It’s an election year, which means a lot of mud is being slung in various media outlets. Oftentimes, it’s hard to find the truth among all of the clutter.

But a new online tool could help identify biases in news reporting, pointing consumers of news to other viewpoints, especially when they’ve been fed too many “talking points” from the left or the right.

Dubbed Balancer and developed by University of Washington assistant professor Sean Munson, the the free plugin for the Chrome browser watches what news you consume online and then tells you whether your reading history leans right or left.

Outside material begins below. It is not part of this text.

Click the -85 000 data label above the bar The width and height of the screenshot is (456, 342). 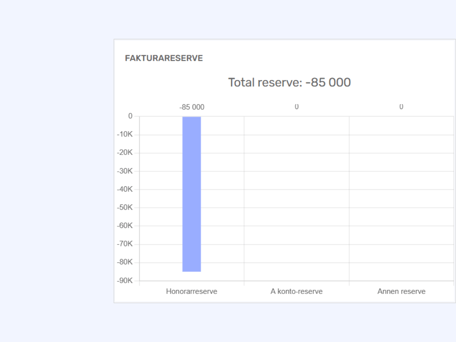coord(192,107)

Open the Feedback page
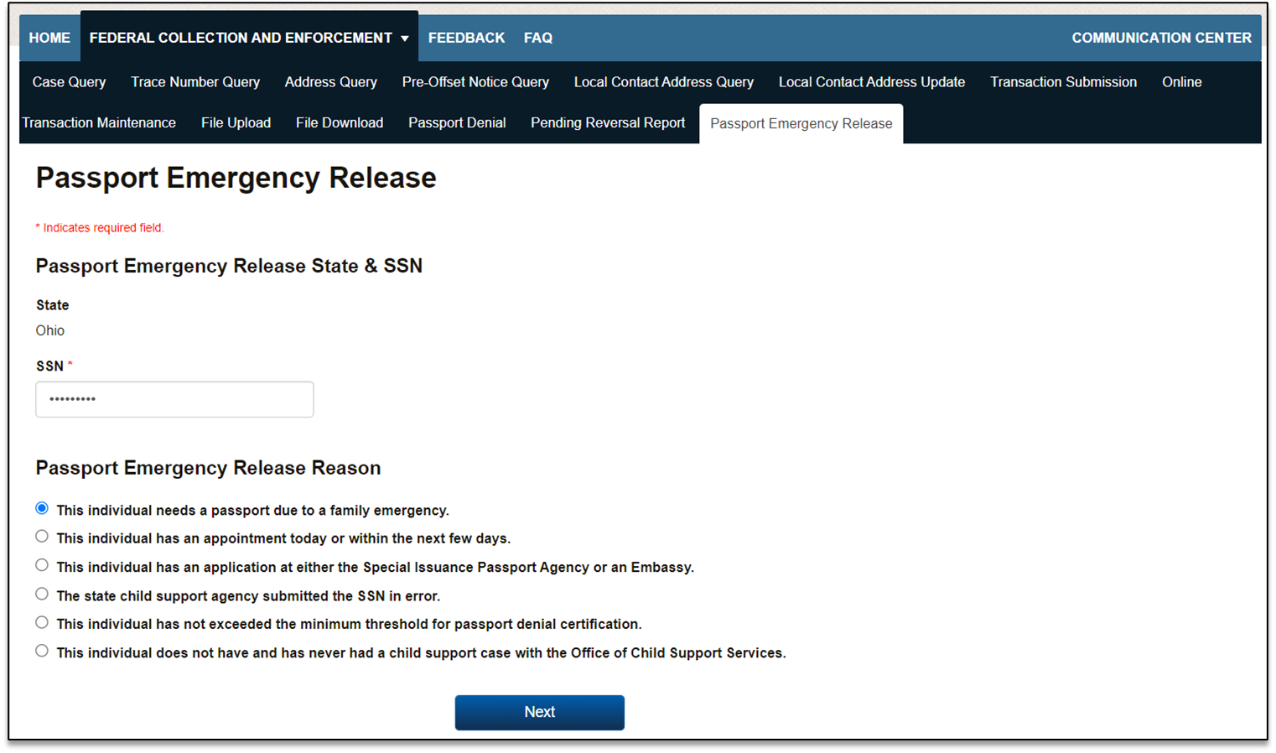point(466,38)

It then goes a step further, offering recommendations on news outlets or stories which may provide a different viewpoint.

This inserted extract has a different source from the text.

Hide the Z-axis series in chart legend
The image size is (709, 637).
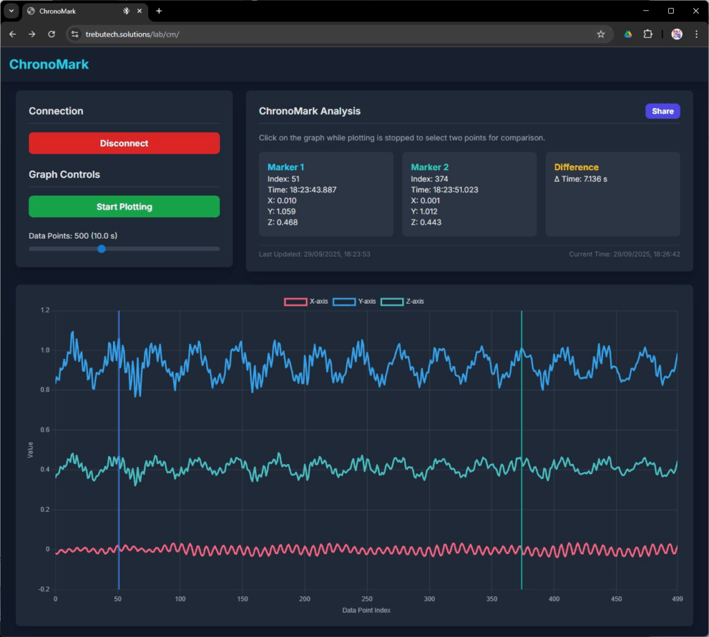[x=402, y=302]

“I was a bit surprised when I was testing out the tool to learn just how slanted my own reading behavior was,” said Munson in a press release. “Even self-discovery is a valuable outcome, just being aware of your own behavior. If you do agree that you should be reading the other side, or at least aware of the dialogue in each camp, you can use it as a goal: Can I be more balanced this week than I was last week?”

I know some of my my friends and family who could benefit from this tool — in part because they’ve moved away from quality sources of information in favor of outlets that masquerade as news outlets. (Too bad Balancer isn’t available for print publications and cable TV).

Sean Munson of the UW’s Department of Human Centered Design & Engineering.

This is a fascinating experiment for news junkies, and I just installed the plugin myself after completing a 4-minute survey that asks multiple choice questions to gain a better sense of one’s political leanings and personality (However, it requires a month of analysis before offering feedback on one’s news viewing habits).

The plugin analyzes some 10,000 news Web sites, tracking where they are on the political spectrum, from “far left” to “far right.”

Here’s more on how it works from the UW public relations team:

“People who install the tool get a cartoon of a tightrope walker holding a stick with a red block on one end and a blue block on the other end. If their reading is balanced, the blocks are equal and the stick is level. If not, the stick begins to tilt to one side as the character appears increasingly distressed.”

The plugin can’t grab all of your news reading habits. For example, it doesn’t track what you read on mobile browsers (frankly where I read most of my political news) or via traditional media (print, cable TV).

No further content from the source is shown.